*STORED DATA*.

--- --- ---

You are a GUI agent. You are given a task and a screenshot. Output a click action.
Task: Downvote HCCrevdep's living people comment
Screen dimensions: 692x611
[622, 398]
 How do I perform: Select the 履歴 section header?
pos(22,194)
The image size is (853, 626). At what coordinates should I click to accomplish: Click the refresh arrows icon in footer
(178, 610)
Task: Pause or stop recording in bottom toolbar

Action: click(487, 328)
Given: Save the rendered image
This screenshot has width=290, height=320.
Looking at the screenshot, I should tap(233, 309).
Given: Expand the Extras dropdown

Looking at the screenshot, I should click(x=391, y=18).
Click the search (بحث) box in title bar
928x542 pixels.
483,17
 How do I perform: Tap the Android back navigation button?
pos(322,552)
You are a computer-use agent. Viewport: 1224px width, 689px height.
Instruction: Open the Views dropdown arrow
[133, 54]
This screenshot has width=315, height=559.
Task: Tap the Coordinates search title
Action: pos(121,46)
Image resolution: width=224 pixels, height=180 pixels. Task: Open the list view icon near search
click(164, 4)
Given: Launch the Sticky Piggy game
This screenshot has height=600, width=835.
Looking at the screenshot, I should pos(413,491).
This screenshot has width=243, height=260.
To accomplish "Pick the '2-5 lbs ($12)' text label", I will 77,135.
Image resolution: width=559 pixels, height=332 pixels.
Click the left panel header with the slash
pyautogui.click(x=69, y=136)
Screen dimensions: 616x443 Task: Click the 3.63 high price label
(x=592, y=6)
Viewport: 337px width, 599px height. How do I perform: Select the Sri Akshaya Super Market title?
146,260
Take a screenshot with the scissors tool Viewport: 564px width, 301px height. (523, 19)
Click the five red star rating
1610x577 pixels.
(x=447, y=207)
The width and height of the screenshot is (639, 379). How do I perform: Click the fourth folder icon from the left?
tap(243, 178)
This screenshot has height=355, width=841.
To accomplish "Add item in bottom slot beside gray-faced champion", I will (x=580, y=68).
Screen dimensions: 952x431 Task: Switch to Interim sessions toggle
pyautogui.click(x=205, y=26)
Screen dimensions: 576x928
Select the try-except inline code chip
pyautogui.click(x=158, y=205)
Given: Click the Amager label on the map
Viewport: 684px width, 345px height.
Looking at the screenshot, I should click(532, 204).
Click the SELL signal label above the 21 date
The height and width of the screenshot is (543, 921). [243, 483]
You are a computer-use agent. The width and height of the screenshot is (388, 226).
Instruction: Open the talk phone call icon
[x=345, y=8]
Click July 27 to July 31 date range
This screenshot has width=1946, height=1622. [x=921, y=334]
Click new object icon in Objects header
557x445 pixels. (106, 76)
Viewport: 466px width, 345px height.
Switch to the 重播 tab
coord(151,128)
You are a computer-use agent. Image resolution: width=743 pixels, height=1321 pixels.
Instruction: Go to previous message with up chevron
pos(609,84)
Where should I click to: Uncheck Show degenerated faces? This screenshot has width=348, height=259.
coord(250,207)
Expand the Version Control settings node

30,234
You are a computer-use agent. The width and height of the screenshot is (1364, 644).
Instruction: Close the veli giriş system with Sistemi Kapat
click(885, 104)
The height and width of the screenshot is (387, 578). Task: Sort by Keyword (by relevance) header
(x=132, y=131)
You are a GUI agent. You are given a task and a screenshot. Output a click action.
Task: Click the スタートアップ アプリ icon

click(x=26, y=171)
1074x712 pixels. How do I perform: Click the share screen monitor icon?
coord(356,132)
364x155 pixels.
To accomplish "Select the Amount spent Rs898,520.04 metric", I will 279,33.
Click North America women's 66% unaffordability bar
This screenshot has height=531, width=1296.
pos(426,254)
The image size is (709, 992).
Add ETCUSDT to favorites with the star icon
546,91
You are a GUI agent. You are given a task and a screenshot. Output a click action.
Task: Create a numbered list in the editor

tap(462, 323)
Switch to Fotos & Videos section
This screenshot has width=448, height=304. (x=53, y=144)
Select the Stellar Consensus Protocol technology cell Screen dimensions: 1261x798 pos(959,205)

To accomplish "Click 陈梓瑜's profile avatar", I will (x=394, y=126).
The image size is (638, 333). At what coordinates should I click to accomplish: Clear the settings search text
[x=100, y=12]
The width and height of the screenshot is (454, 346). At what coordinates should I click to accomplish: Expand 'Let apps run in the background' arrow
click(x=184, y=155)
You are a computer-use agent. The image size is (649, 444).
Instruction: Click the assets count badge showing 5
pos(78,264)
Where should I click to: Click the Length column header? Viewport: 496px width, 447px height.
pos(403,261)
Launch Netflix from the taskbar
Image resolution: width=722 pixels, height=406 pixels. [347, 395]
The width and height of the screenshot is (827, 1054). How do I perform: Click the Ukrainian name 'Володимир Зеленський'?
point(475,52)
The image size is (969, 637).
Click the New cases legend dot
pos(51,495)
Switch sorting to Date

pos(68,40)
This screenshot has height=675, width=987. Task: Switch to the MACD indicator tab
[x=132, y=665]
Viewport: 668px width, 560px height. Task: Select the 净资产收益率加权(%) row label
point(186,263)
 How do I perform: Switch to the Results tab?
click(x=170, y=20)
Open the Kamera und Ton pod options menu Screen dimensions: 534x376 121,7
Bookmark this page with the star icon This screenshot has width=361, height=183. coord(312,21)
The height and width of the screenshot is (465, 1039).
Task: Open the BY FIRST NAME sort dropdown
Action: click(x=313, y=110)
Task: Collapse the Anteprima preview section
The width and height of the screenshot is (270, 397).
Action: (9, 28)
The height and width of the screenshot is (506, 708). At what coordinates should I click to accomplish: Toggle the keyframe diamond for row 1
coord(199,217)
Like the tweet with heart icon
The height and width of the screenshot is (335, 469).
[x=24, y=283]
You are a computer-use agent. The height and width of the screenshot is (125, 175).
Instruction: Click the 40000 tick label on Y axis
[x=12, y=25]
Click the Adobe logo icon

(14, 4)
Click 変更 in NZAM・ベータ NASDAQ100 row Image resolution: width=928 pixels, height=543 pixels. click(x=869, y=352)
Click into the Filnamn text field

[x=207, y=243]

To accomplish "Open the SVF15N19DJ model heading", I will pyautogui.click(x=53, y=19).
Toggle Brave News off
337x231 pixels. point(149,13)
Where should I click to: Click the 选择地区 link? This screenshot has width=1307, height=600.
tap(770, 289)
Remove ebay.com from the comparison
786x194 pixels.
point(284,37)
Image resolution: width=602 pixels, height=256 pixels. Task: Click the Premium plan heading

--- --- ---

*PROBLEM DESCRIPTION*.
Where a line of the records holds the word "heading", copy that line.

*EXERCISE OUTPUT*.
To accomplish "Open the SVF15N19DJ model heading", I will pyautogui.click(x=53, y=19).
Image resolution: width=602 pixels, height=256 pixels. Task: Click the Premium plan heading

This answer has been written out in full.